Background: Septic shock initiates multiple pathophysiologic pathways manifesting as microvascular hypoperfusion, cellular dysfunction and ultimately tissue death. Septic shock is characterized by reduced cardiac output. To improve cardiac output in septic shock, we tested an Intrathoracic Pressure Regulator (IPR), a novel, non-invasive therapy which decreases intrathoracic pressure during passive exhalation in mechanically ventilated patients.

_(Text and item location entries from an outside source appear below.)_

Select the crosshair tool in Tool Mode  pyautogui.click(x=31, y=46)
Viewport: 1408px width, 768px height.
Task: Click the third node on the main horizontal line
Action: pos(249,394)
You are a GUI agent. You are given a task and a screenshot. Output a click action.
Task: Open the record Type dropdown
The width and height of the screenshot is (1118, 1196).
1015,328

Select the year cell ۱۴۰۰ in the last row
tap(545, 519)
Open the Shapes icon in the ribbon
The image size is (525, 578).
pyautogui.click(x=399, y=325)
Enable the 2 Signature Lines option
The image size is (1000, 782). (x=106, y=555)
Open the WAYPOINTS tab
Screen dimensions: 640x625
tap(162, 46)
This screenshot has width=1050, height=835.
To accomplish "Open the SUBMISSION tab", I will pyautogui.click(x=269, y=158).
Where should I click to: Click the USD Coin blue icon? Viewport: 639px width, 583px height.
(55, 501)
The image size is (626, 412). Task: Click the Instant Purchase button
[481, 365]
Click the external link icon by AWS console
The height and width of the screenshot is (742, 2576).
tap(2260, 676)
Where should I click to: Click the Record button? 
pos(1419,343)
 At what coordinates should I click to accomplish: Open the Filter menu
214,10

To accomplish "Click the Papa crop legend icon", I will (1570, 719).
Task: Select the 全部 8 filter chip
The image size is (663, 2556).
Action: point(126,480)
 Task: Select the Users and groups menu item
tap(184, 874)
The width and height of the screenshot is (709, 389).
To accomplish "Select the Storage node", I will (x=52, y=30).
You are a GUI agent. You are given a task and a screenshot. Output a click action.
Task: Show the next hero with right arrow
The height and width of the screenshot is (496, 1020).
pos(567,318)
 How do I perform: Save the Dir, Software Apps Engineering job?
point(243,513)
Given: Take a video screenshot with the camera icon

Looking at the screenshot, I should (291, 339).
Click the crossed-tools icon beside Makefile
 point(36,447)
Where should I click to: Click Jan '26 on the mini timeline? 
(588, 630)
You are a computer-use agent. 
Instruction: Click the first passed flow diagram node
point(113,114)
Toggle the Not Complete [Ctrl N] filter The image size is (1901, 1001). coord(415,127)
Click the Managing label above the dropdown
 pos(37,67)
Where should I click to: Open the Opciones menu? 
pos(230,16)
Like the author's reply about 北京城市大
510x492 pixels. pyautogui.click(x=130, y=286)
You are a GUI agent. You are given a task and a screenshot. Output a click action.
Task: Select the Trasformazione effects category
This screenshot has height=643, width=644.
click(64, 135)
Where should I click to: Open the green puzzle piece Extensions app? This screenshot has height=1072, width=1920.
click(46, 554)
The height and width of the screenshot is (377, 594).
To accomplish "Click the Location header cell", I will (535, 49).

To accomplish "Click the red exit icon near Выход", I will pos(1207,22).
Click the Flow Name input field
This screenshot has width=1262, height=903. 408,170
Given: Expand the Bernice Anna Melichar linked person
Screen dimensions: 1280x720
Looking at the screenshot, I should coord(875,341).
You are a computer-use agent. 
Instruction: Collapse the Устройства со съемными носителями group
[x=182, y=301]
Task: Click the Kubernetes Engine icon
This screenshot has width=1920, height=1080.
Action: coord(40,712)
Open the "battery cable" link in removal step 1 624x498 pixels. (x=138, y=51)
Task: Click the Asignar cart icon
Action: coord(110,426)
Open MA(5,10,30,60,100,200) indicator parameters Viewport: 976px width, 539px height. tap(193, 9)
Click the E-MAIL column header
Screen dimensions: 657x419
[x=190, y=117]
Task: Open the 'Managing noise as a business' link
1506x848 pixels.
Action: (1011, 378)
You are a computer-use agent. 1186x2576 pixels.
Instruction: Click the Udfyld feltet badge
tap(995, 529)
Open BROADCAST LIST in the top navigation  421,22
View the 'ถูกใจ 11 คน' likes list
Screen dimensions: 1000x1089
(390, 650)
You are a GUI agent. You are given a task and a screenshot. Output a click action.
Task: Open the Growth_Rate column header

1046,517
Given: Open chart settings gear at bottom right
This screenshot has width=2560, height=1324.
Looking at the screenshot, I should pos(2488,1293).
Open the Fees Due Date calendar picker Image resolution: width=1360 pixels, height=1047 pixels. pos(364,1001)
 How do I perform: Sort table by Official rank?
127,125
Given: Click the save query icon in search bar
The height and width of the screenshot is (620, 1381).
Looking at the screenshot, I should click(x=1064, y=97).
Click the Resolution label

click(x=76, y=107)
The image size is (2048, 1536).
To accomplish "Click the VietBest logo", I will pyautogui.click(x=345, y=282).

By creating a more negative intrathoracic pressure during exhalation, IPR enhances venous return and thereby increases cardiac output. We hypothesized that intermittent IPR therapy will transiently improve cardiac output without fluid resuscitation in porcine peritonitis. Materials and Methods: 9 female Yorkshire pigs (30-40kg) were anesthetized with isofluorane, intubated, mechanically ventilated, instrumented with a Swan-Ganz and a femoral artery catheter. Animals were assigned to either a treatment group (n=4) or a control group (n=5). Following a one hour period of hemodynamic monitoring, a fibrin clot containing 4x109 cfu.kg-1 E. coli O11.B4 was implanted into the peritoneum. Two hours after implantation, IPR was applied for cycles of 30 minutes on and 15 minutes off. This treatment regimen was performed for six hours in total or until the animal met euthanasia criteria. The control group was monitored without the IPR for 6 hours or until meeting euthanasia criteria. The primary outcome measurement was maximum change in cardiac index during IPR. Results: During ITP therapy, cardiac index rose 0.125 L/minute/m2 in treated animals whereas in time matched controls, cardiac index rose 0.011L/minute/m2 (P<0.05). In treated animals, ITP therapy caused pulmonary vascular resistance (PVR) to drop significantly when compared to before therapy or after therapy; whereas in time matched control animals, PVR increased over time. Conclusions: This study demonstrated that IPR treatment for septic shock caused significant increases in cardiac output and decreases in pulmonary vascular resistance. Further studies are needed to determine the potential clinical benefit of this non-invasive circulatory enhancement technology.